» What to produce:
Would you please retype, exactly, the lines of the listing below between the line with "You are a computer-use" and the line with "Instruction: Toggle the", inclusive?

» Data provided:
--*--

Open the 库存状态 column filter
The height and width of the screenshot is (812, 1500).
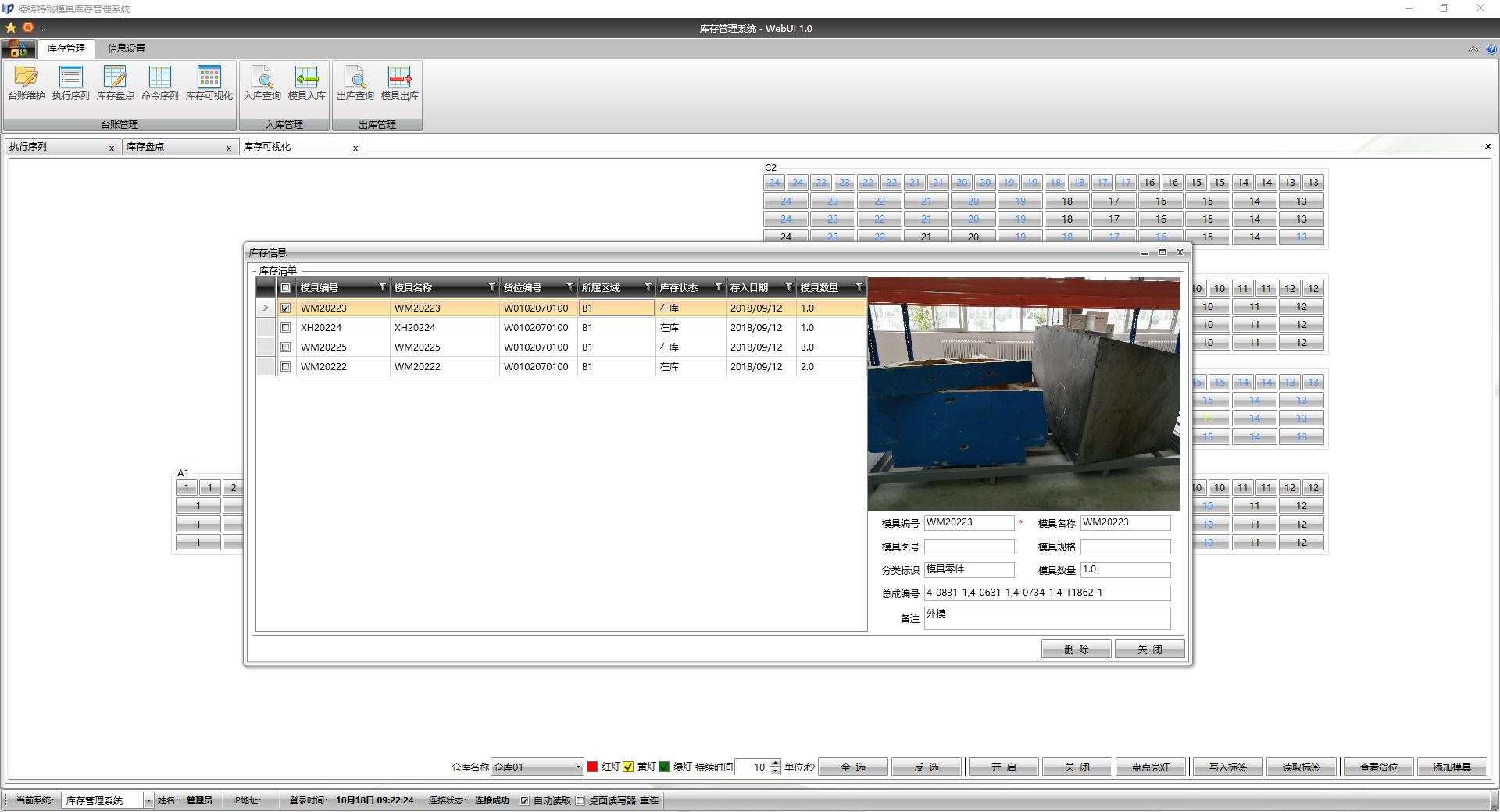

--*--

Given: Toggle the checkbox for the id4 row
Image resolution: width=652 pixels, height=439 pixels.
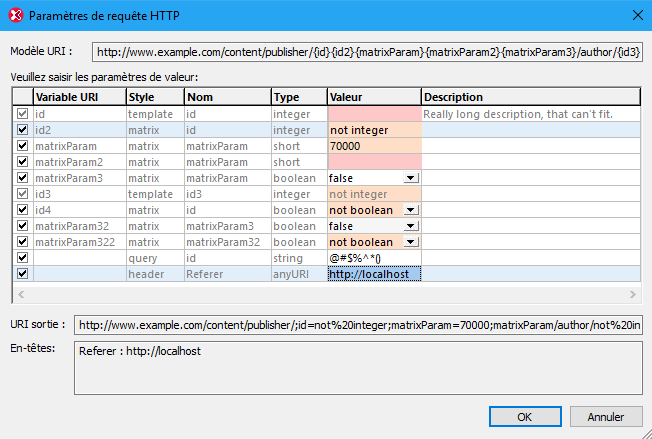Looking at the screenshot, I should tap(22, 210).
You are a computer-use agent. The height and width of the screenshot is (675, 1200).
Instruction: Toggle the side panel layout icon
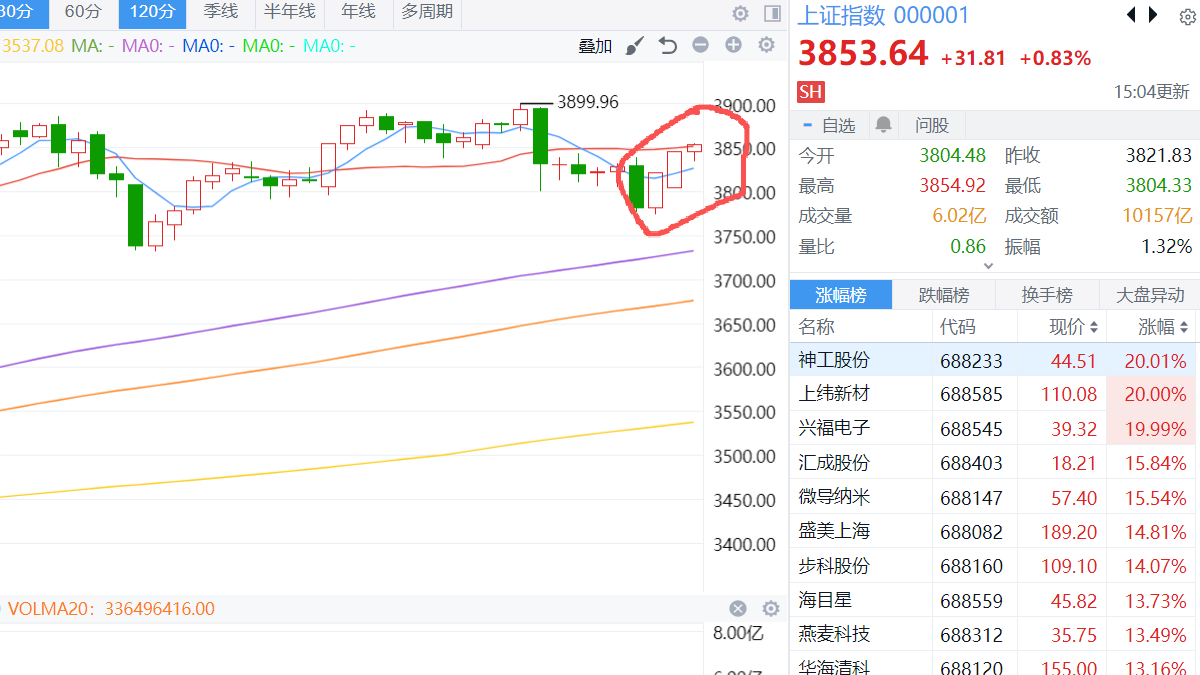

--*--

» Answer to this exercise:
You are a computer-use agent. The height and width of the screenshot is (675, 1200).
Instruction: Toggle the side panel layout icon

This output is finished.